Julie Gaillard is Assistant Professor of French, in the department of French and Italian.
What is the focus of your current work and/or subject of your current research?
I currently work on the pronoun "we” at the intersection of political philosophy, literary studies, cultural studies and linguistics. What is the relationship between "I," "you" and "we" in various cultural texts and contexts? Does "we" find its legitimation in a particular origin? a universal ideal? Something else? What are the underlying discourses that determine mechanisms of inclusion and/or exclusion in the shifting political landscape of contemporary France? And what is the metaphysical background undergirding these discourses?
What classes do you teach? What are some of the topics of those classes?
This semester, I’m teaching an exciting new course titled “Contemporary Literature in French: Choix Goncourt US 2024,” in collaboration with the Cultural services of the French embassy and the Goncourt Academy, which awards each year one of the most prestigious awards for literature in French. With the Choix Goncourt, students across the globe have the opportunity to participate in this competition, and our campus was selected to be one of ten participating campuses across the US. I regularly teach "Introduction to Cultural Analysis," a course introducing students to the critical analysis of a variety of cultural texts through the exploration of contemporary debates around the notion of “French identities”. This course is a pre-requisite for the minor and major in French. Last Fall I taught "Media and Cinema in French: Politics of the Gaze," an elective course that focuses on photography and its history from its inception to contemporary online practices to explore how visual technologies (have) contribute(d) to enforce – or subvert – relations of power and ideologies.

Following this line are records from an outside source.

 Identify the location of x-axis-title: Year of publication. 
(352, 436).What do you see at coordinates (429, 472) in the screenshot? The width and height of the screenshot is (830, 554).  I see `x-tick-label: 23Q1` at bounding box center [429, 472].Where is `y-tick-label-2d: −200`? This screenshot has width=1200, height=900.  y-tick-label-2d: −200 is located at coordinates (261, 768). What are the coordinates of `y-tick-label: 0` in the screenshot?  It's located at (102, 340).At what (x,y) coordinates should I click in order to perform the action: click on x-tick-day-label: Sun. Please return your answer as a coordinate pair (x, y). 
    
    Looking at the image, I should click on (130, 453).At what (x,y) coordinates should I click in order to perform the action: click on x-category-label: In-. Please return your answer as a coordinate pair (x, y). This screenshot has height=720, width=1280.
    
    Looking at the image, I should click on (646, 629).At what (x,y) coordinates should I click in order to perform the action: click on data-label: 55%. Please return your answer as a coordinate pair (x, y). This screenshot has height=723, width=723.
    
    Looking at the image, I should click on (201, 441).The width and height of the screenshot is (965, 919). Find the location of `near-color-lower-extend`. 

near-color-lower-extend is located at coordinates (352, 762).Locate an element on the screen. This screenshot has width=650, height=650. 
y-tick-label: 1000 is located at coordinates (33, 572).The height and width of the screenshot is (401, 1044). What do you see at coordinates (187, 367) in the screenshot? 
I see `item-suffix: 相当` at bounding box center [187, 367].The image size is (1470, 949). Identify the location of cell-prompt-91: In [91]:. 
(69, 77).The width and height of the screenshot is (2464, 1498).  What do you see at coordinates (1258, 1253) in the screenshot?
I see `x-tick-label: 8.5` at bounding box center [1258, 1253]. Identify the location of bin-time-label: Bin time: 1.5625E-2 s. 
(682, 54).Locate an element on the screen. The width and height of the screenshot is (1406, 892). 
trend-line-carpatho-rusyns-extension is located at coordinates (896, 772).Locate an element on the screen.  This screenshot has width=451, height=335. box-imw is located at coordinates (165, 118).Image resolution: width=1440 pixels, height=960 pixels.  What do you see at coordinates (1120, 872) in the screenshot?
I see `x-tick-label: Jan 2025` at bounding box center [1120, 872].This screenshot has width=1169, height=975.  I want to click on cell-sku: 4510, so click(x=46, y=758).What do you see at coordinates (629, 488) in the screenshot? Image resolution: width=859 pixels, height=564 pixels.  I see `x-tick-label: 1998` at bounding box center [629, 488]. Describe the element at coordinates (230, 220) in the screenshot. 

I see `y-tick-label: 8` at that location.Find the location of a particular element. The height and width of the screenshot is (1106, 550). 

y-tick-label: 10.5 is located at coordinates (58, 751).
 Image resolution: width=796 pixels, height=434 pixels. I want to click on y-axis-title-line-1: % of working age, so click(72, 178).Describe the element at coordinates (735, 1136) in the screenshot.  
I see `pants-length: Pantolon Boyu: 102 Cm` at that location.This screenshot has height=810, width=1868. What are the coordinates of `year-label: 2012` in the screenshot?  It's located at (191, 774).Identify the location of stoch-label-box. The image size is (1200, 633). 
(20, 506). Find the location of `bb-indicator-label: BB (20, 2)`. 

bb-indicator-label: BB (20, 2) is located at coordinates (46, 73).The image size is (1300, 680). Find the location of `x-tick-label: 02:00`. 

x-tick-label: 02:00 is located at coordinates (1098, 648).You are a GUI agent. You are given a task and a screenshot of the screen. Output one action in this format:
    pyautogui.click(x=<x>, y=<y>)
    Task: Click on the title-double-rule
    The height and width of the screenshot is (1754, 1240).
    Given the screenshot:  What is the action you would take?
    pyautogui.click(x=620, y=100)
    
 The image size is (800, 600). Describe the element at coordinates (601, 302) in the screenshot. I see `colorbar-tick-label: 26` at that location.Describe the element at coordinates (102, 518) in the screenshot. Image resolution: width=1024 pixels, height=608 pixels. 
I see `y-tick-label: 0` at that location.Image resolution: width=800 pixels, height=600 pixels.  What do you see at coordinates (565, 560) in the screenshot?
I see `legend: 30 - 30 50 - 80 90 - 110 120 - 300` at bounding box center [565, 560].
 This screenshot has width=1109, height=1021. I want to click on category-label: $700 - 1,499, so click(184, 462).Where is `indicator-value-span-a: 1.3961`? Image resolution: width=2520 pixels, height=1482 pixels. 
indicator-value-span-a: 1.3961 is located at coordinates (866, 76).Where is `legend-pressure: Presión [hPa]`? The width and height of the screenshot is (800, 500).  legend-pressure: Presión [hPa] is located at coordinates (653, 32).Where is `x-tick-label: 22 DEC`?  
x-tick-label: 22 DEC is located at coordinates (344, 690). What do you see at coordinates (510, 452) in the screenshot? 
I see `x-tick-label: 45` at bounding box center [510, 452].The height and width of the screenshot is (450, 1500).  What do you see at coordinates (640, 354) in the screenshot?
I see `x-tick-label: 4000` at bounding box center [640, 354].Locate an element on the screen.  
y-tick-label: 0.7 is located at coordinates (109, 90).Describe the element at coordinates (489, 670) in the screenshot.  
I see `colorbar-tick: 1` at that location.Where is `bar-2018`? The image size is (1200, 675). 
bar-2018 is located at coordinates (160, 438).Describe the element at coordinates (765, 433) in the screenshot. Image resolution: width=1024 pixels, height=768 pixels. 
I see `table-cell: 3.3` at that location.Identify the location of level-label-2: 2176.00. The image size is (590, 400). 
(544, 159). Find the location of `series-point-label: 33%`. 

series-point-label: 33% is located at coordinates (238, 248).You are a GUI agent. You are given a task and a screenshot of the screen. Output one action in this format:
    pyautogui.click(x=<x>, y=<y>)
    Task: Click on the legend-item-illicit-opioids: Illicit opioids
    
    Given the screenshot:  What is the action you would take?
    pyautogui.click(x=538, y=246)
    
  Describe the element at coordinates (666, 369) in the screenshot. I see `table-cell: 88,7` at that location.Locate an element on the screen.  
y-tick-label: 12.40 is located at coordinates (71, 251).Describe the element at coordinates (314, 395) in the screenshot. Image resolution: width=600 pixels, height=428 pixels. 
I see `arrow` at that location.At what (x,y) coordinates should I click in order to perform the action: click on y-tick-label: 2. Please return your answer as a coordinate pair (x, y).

Do you have any recent awards, honors, or publications that you would like to highlight?
Last Spring, I was awarded a Humanities Research Institute Prize for Research in the Humanities (Honorable Mention) for my article “Returning ‘Home’? Or Dwelling in the Pixel Age. On Invader’s Space Invasion” published in 2022 in the journal Intermédialités/Intermedialities. I also recently published two articles on the topic of feminist mobilizations against sexual violence in contemporary French culture and literature.
What is a book (academic or non-academic, in or outside your field) that you think should be more widely read?
I have been quite taken with a book published recently in French by philosopher Mohamed Amer Meziane. It will soon become available in English under the title The States of The Earth: An Ecological and Racial History of Secularization, grab a copy when it comes out!